— Да уж, подленько, — вздохнул я.
— Слушай, Владислав, а давай узнаем, кто его так, и накажем? — предложила Стелла.
— Хм… Ну давай.
Тут встрепенулась Войс:
— Ребята, а вам не кажется, что так неправильно? Есть же полиция, и…
— Полиция есть — а особого наказания за избиение священников — нет, — отрезала Стелла. — И вообще, Войс, уж ты-то, как член группировки Зеродиса, лучше бы вспомнила, какими методами твоя группа добивается справедливости, и помолчала!
Она припарковалась у обочины, мы вышли и быстро нагнали прихрамывающего священника.
— Здравствуйте, святой отец, — негромко сказала Стелла.
Тот обернулся, и на коротком расстоянии стало лучше видно, что у него пластырем заклеено серьезное рассечение скулы.
— Благослови вас господь, дети мои. Чем я могу вам помочь?
— Это мы вам хотим помочь. Скажите, кто это вас так отделал — и мы его или их как следует накажем.
Он несколько секунд хлопал глазами, а затем улыбнулся:
— Господь с вами, дети мои, да никто. Я просто с биде упал.
— С такими-то последствиями⁈ — удивилась Стелла.
— Ну как видите. Это меня господь наказал за то, что чаркой злоупотребил. И руку сломал, и головой приложился — а все оттого, что алкоголь застлал мой взор и чувства притупил.
Мы пожелали ему поправляться, попрощались и пошли обратно к машине.
Отойдя на приличное расстояние, я шепотом спросил у Стеллы:
— А что такое «биде»?
— Понятия не имею, — тихо ответила Стелла, — я последний раз в церкви была пятнадцать лет назад.
Кое-что о мести…
Отойдя на приличное расстояние, я шепотом спросил у Стеллы:
— А что такое «биде»?
— Понятия не имею, — тихо ответила Стелла, — я последний раз в церкви была пятнадцать лет назад.
Мы сели обратно в машину и поехали.
Дорогу скоротали разговорами и том о сем, рассказами о разных забавных случаях из жизни, своей или чужой.
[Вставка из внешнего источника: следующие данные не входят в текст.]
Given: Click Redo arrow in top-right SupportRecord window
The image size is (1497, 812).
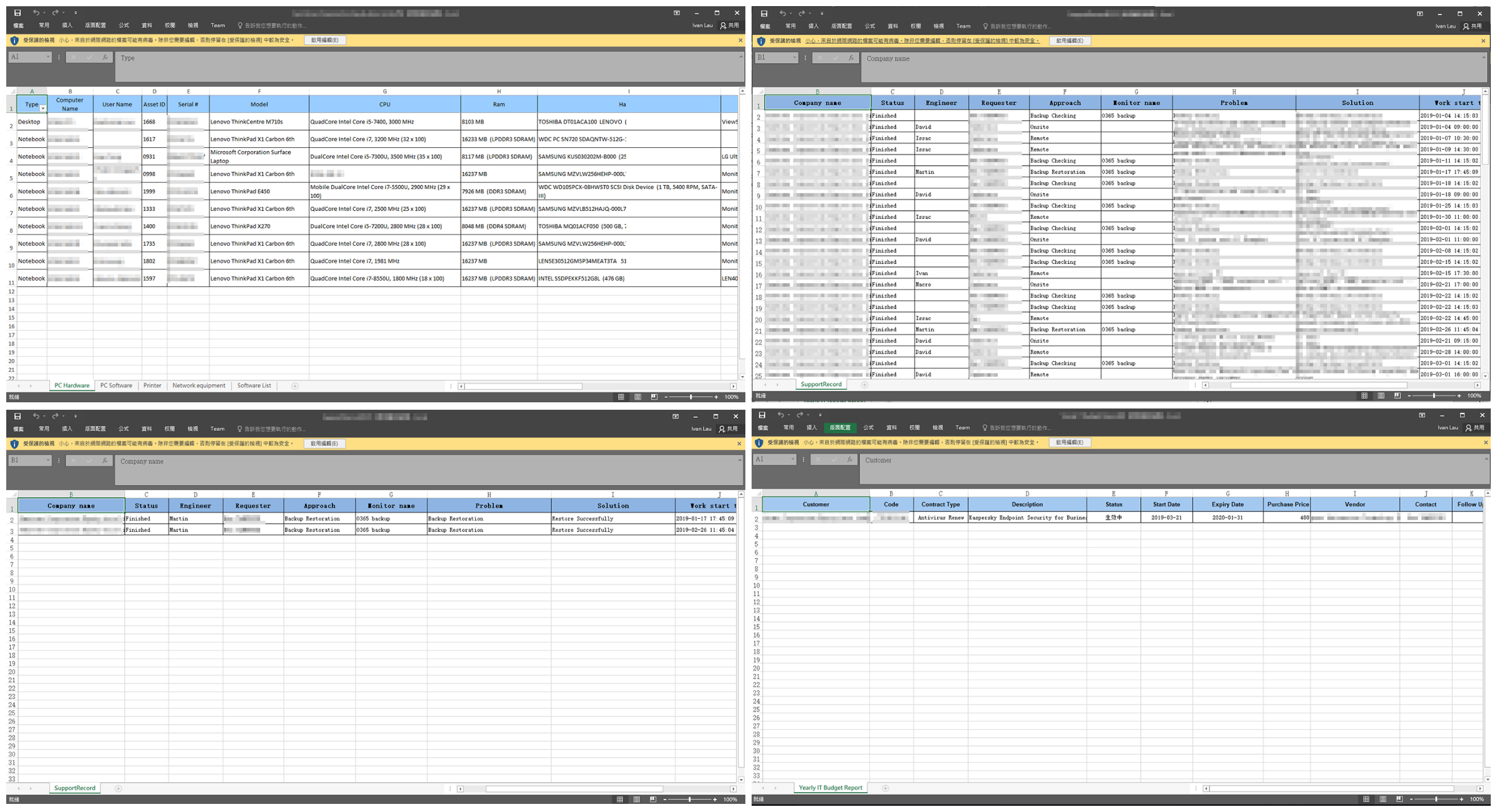Looking at the screenshot, I should (801, 13).
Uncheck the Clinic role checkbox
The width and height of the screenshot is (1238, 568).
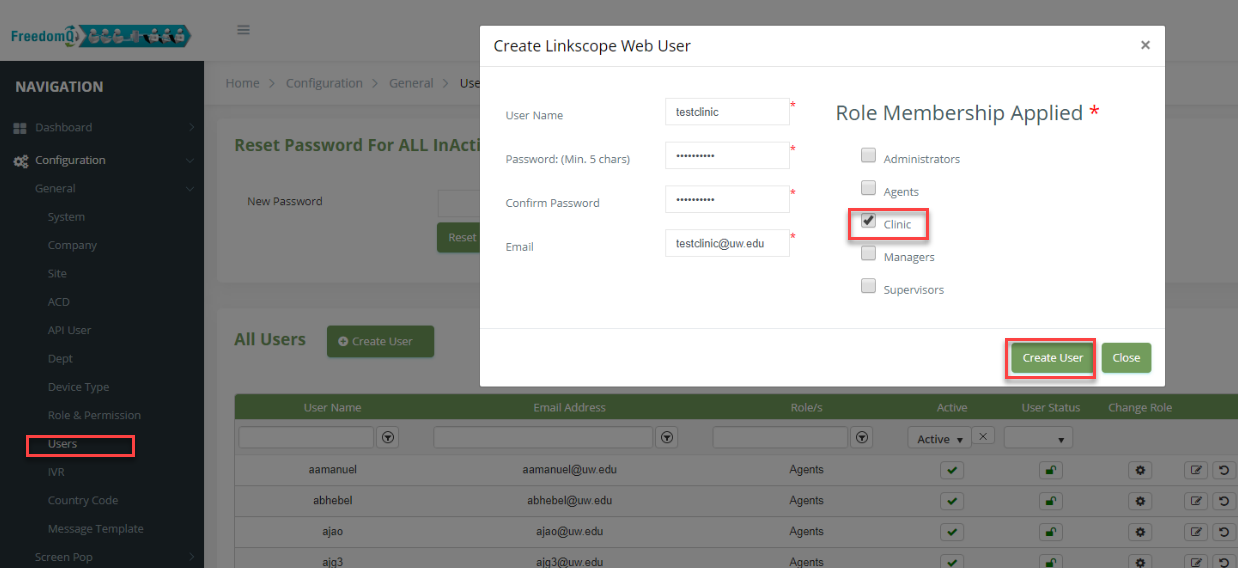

Закономерно, что у каждого рассказы были с уклоном в «личную специфику», потому над рассказом Войс о ее хакерских переделках смеялась только Стелла, я просто ничего не понял.
Потом Стелла поведала нам, как можно провозить через границу разные запрещенные бумаги.
— Средство проще некуда: берется порножурнал для геев, бумаги кладутся между страницами — и вуаля. Его никто не будет смотреть, а напряжение человека, везущего контрабанду, спишут на стыдливость.
— Почему обязательно для геев? — не врубилась Войс.
— Потому что журнал с голыми девочками таможенник обязательно тщательно пролистает. Для него получается совмещение работы с приятным, и есть железное оправдание — «досматриваю вещи». Работа у него такая, какие претензии? А если журнал с геями — нормальному мужику мало того что смотреть противно, так еще и коллеги будут подшучивать, дескать, а вы знаете, что Джона на днях видели с гейским журналом?
— Хм… Забавный способ, буду иметь в виду, — сказала Войс.
Стелла захихикала:
— Только это еще не самое веселое. Один приятель брата таким образом возил за границу незадекларированные деньги. И вот однажды его взяли, потому что таможенник попался голубой.
— И он тщательно просмотрел журнал с мальчиками⁈ — заржала Войс.
— Именно! Воистину, нет в этом мире иной гарантии, кроме той, что однажды ты умрешь, ха-ха! Хотя Владислав бы с этим мог поспорить. Владислав, а ты, наверное, знаешь куда более забавные способы провоза контрабанды?
Я, вольготно развалившись на заднем сидении, зевнул.
— Я знаю только один способ провоза контрабанды.
— Какой же? — встрепенулась Стелла.
— Тот, который ты только что озвучила. Понимаешь, Стелла, я никогда не возил контрабанду. Я стараюсь существовать в человеческом обществе предельно мирно и потому без необходимости не нарушаю законов. А если все же иду на преступление — ну там, у мафии чемодан денег упереть — то обычно ворую у тех, кто не может заявить в полицию… Впрочем, иногда приходится вступать в конфликт с законом… Было дело, вроде бы, в пятнадцатом веке в Италии, в эпоху Ренессанса, в тюрьму по ложному обвинению посадили одну юную вдову, которую я пристрастился утешать по ночам… Ну, отвергнутый ухажер накатал донос… В общем, чтобы сразу вас заинтересовать — я ее из этой тюрьмы выпускал шестнадцать раз.